FRC-8 は USBケーブルでレコーダーと接続する。F4 であれば USBバスパワーで駆動し、その他でも単三電池4本で動くので、ケーブルの増加は最低限に抑えられ機動性は損なわれない。何より目立つのは、8チャンネル+1マスターの計9本備えられた 60mmストロークのフェーダー。操作性は滑らかで、録音、再生両方のシチュエーションでモニターレベルの調整がとても快適になる。この操作感であれば、十分「普通のミキサー」として小規模な PA などにも使えそうだ。

▲電源は、単三電池4本、4ピンの HIROSE コネクタ、F4 使用時は USBバスパワーと、複数の電源を使用可能。

▲FRC-8 最大のポイントは、9本のフェーダーによる各チャンネルのレベル調整。録音時(LED赤点灯)、再生時(LED緑点灯)ともに、8チャンネルをフルに使用している場合もひじょうにスムーズにバランスを取ることができ、ミキサーや素材出しのプレーヤーとしても従来以上に使いやすくなる。チャンネルごとに独立したレベルメーターの視認性も良好。

各チャンネルにはノブも設けられており、切り替えで入力レベルのトリムとモニター音声のパン調整に使用できる。操作感は悪くないが、パン使用時のために12時位置にセンタークリックがあればより便利だった。もっとも、あくまでモニター調整と考えればそれ程大きな問題にはならないだろう。

▲各チャンネルのノブは、ボタンにより TRIM(入力レベル)と PAN の機能を切り替えられる。多くの場合、TRIM は最初に設定すれば頻繁には動かさないので、混乱は最小限に抑えられる。

さらに便利なのが、12段階の LED で構成されたレベルメーター。レコーダー本体のディスプレイでも確認可能だが、横一直線に並んだことで一括確認もしやすく、屋外でも確認しやすくなった。機能的にはモバイルアプリでもカバー可能だが、操作や視認性は大きなレベルアップを実現できる。

USBキーボードの接続で文字入力の快適さが劇的にアップ

FRC-8 には、本体と独立してレベル調整可能なヘッドフォンジャックが備えられており、長めの USBケーブルを使えば本体から距離をとった柔軟なセッティングが行える。Fシリーズはパソコンと接続してオーディオインターフェースとしても使えるので、その際の手元用コントロール&モニター出力としても便利に使えそうだ。

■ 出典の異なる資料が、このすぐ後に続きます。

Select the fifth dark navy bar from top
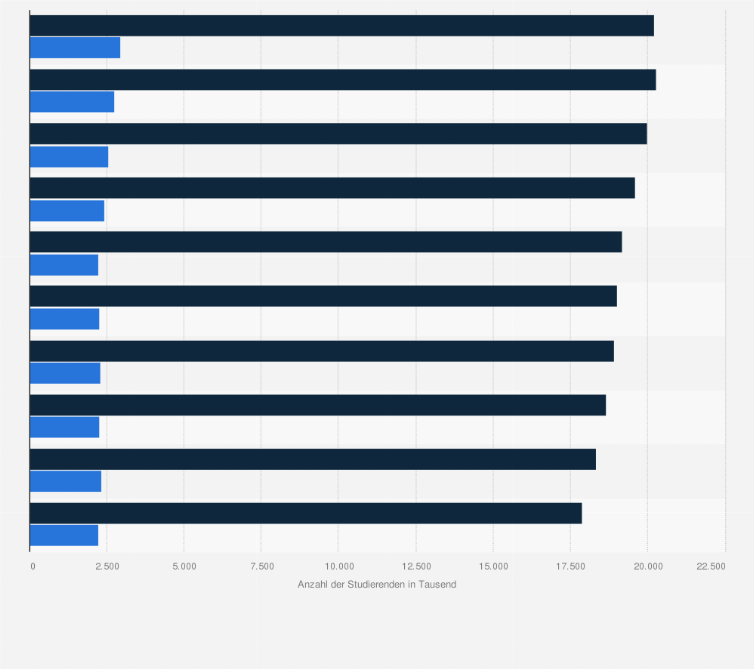The width and height of the screenshot is (754, 669). 326,242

▲FRC-8 側にもヘッドフォン端子が備えられているので、取り回しの自由度やモニターレベルの調整も快適に行える。

そして、ある意味フェーダー以上にレコーダー本体の操作を快適にできるのが、文字入力のために USBキーボードを接続できる機能。レコーダー本体では一覧からダイヤルで選んで入力するスタイルなので、キーボードを接続することで文字入力のスピードは比較にならないほど向上する。確実なテイク管理にはファイル名やメタデータの入力が重要となるので、場合によってはこれを主目的として導入するのも十分にアリだろう。

▲背面には、レコーダーへの接続用(TO F Series)と、キーボード接続用(KEYBOARD)の2つの USBポートを備えている。キーボードはパソコン用の一般的なものが使用可能で、ファイル名やノートなどの文字入力を行う際の効率が劇的に向上する。

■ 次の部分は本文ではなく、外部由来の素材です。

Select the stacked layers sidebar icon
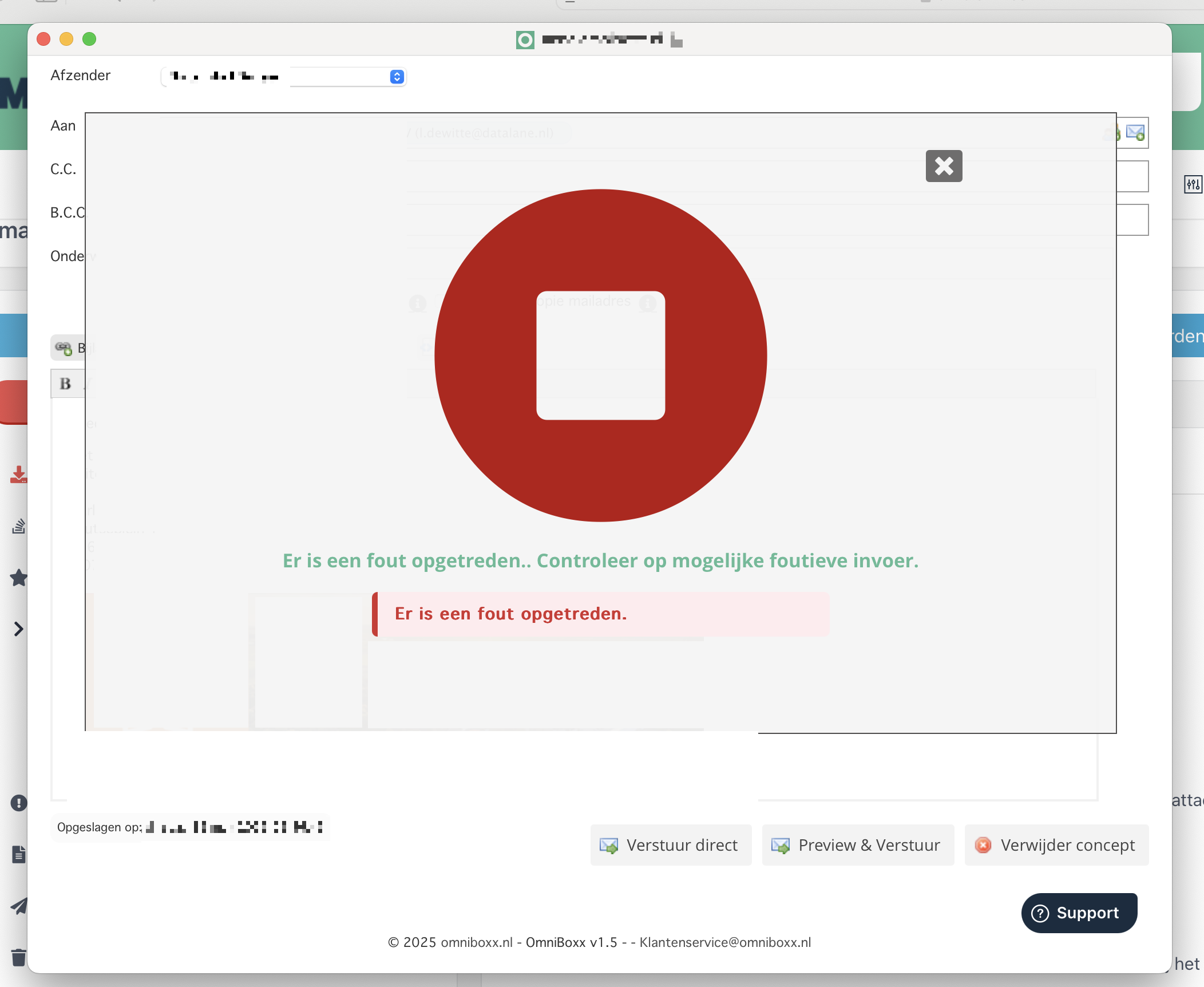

本機の販売価格は3万円台半ばほどで、モバイルアプリの存在も考えると決して「安価」とは言えない。しかし、特に F8 と組み合わせた際の機能性を考えると、物理的なインターフェースを必要とするユーザーには価格を超えた価値があると言えるだろう。是非、一度実機でのオペレーションを体験して頂きたい。

▲F8専用のプロテクティブケース PCF-8 の使用時は、上部に FRC-8 を置いて安定したオペレーション&モニタリングが行える。